◆ Reading passage ◆
********
But when you imagine that baby being attacked but unable to escape; when you comprehend a baby being in a safe place only to have it invaded by a stranger who will kill her; when that baby cannot defend herself; when you catch a glimpse of her body parts being ripped off piece by piece; when you realize that what you know about this baby’s plight, most people do not—then you will understand why we use pictures.

This is the story of the aborted unborn.  This is the story that must be told.  Their cries cannot be heard—their screams are silent.  But their victimization can be seen.  It is the images of their terrible suffering that give voice to their cries and pierce the heart of anyone with a functioning conscience.

The story of the unborn, while unique in many respects, is a story that bears far deeper similarities to that of any group that has suffered brutality and mistreatment:

“[t]he real story is the universal one of men who destroy the souls and bodies of other men… It is the story of the persecuted, the defrauded, the feared and detested.”

These words were penned in 1960 by John Howard Griffin not regarding abortion but describing the evil of segregation in the United States.  But, for those with eyes to see, his words readily apply to the story of the unborn.

Recognizing that it is now the unborn who are the persecuted and defrauded, we at CCBR carefully study historical injustices and learn from the brave men and women who responded to them.

The aforementioned writer, Griffin, authored a compelling book, Black Like Me, which recounts first-hand how he underwent treatments in 1959 to darken his white skin and experience “what it is like to be a Negro in a land where we keep the Negro down”.  Through his subsequent experience, he gained critical insight into the universality of persecution and oppression: “The Negro.  The South.  These are details. … I could have been a Jew in Germany, a Mexican in a number of states, or a member of any ‘inferior’ group.  Only the details would have differed.  The story would be the same.”
********
◆ Record excerpts ◆

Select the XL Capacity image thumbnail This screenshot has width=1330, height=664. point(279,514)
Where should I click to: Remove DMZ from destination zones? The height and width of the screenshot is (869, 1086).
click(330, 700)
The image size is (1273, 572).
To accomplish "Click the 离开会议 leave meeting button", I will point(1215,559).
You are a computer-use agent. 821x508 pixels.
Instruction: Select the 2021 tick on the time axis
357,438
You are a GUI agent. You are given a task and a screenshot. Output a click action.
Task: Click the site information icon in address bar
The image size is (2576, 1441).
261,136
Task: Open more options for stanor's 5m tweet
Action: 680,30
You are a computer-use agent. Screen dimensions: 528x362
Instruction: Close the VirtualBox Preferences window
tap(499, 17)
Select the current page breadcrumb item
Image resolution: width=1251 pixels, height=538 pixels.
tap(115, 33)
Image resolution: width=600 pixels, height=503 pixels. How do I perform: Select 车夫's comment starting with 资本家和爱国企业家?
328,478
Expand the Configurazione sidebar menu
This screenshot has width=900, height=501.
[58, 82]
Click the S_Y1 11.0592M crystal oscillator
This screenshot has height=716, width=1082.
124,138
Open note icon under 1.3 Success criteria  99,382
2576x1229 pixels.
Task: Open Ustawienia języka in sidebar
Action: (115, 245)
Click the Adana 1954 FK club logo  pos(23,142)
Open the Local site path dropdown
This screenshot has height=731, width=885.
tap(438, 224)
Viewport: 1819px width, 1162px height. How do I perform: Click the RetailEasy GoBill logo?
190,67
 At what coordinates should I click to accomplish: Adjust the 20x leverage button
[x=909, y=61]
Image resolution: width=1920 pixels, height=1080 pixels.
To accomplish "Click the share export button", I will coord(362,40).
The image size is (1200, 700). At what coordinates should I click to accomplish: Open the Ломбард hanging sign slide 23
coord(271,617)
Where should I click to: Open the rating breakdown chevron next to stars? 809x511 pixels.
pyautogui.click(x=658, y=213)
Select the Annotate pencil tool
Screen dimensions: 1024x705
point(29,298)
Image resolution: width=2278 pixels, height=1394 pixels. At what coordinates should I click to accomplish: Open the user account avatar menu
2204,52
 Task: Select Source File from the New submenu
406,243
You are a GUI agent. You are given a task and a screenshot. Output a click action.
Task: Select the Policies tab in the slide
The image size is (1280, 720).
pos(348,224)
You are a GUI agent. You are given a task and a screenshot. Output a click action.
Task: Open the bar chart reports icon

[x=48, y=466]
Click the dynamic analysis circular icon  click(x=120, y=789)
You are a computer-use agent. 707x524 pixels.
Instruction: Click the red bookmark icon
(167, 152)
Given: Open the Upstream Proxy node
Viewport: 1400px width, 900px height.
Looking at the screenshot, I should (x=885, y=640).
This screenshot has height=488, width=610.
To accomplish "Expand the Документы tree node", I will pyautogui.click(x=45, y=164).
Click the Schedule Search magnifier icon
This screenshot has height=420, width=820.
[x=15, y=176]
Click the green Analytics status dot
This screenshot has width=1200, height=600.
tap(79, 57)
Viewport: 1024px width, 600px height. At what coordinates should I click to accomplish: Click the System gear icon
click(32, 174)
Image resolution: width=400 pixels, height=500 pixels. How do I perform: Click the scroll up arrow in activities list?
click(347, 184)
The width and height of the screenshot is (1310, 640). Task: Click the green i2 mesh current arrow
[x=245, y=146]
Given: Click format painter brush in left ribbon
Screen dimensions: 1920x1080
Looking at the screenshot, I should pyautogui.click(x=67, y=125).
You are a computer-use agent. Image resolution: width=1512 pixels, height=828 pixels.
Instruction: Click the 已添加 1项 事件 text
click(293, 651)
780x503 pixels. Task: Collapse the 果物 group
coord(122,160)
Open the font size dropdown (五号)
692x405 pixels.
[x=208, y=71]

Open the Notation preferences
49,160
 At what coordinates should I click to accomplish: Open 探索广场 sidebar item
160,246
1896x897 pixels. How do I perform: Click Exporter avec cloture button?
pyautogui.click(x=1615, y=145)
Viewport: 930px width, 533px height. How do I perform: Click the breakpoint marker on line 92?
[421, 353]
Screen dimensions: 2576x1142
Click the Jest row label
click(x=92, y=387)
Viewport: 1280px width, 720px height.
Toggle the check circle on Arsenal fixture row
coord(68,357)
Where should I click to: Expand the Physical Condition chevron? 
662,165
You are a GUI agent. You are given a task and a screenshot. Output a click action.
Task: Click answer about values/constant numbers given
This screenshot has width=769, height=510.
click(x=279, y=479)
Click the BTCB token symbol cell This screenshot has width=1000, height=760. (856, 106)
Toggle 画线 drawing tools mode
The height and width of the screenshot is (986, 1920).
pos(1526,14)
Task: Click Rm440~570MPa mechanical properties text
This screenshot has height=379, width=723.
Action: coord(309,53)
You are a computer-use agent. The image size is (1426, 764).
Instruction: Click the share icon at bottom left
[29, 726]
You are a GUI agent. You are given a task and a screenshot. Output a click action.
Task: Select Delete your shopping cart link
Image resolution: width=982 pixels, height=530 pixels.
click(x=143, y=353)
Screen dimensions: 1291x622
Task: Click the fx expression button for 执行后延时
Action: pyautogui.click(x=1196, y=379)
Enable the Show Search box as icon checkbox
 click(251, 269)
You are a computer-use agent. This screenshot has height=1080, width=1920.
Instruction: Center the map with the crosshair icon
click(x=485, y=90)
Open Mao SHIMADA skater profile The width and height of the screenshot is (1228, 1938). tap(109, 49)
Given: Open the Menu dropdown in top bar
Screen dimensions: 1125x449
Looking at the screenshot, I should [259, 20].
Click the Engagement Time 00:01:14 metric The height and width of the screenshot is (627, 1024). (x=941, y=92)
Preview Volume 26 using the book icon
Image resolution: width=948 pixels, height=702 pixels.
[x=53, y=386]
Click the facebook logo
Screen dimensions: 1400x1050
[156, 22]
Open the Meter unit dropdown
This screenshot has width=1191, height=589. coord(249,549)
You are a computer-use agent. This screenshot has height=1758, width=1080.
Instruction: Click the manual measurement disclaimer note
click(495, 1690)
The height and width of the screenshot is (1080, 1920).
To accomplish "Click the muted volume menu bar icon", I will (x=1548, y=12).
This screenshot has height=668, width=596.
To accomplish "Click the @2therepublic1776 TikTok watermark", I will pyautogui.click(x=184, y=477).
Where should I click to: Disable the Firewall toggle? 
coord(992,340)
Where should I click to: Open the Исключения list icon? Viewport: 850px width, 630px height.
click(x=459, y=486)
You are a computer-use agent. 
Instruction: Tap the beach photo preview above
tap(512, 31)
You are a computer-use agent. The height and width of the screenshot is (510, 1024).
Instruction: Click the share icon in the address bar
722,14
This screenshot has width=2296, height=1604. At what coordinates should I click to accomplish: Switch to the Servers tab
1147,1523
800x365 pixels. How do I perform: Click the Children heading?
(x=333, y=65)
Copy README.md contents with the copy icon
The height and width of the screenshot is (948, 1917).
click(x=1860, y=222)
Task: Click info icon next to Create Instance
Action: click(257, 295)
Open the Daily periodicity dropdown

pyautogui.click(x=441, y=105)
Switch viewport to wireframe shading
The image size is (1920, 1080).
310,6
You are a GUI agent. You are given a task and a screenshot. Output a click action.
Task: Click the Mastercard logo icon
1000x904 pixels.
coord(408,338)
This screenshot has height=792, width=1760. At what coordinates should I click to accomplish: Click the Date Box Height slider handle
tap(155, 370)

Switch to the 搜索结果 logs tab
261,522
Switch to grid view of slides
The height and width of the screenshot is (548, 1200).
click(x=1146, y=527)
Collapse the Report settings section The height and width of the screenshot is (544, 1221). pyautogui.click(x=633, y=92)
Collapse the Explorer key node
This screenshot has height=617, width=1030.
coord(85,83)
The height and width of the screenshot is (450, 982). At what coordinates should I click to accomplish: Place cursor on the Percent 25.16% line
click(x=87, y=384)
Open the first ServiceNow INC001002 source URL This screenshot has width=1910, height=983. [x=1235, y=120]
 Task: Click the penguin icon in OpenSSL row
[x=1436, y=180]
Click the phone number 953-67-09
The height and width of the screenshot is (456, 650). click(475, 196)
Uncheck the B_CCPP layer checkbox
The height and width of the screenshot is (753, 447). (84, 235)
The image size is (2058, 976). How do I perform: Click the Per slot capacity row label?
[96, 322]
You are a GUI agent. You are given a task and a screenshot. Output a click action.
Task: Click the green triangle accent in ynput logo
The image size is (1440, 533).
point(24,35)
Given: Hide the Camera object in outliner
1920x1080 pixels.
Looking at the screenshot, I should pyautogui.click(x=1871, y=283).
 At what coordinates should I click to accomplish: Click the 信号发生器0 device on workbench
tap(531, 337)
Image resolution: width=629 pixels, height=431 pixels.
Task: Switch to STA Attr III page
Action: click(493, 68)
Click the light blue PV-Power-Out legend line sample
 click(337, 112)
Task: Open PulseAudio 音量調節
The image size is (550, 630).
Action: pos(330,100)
********
Continue the passage about abortion imagery and John Howard Griffin's "Black Like Me" from its last sentence.

◆ Output for this task ◆
We are moved by The White Rose, a book about university students who were killed for resisting the Nazis and for encouraging others to do the same.  One of the students perceptively asked the following:

“…Isn’t it preposterous that we sit in our rooms and study how to heal mankind when on the outside the state every day sends countless young people to their death?  What in the world are we waiting for?  Until one day the war is over and all nations point to us and say that we accepted this government without resisting?”

The book also reports about the cover-up of injustice by German newspapers:

“They made no mention of the fact that day after day not one but dozens of executions took place.  God knows the newsreel cameras never got inside the prisons which were crowded to bursting, though the inmates resembled ghosts and skeletons rather than human bodies.  They did not film the pale, drawn faces behind the bars…”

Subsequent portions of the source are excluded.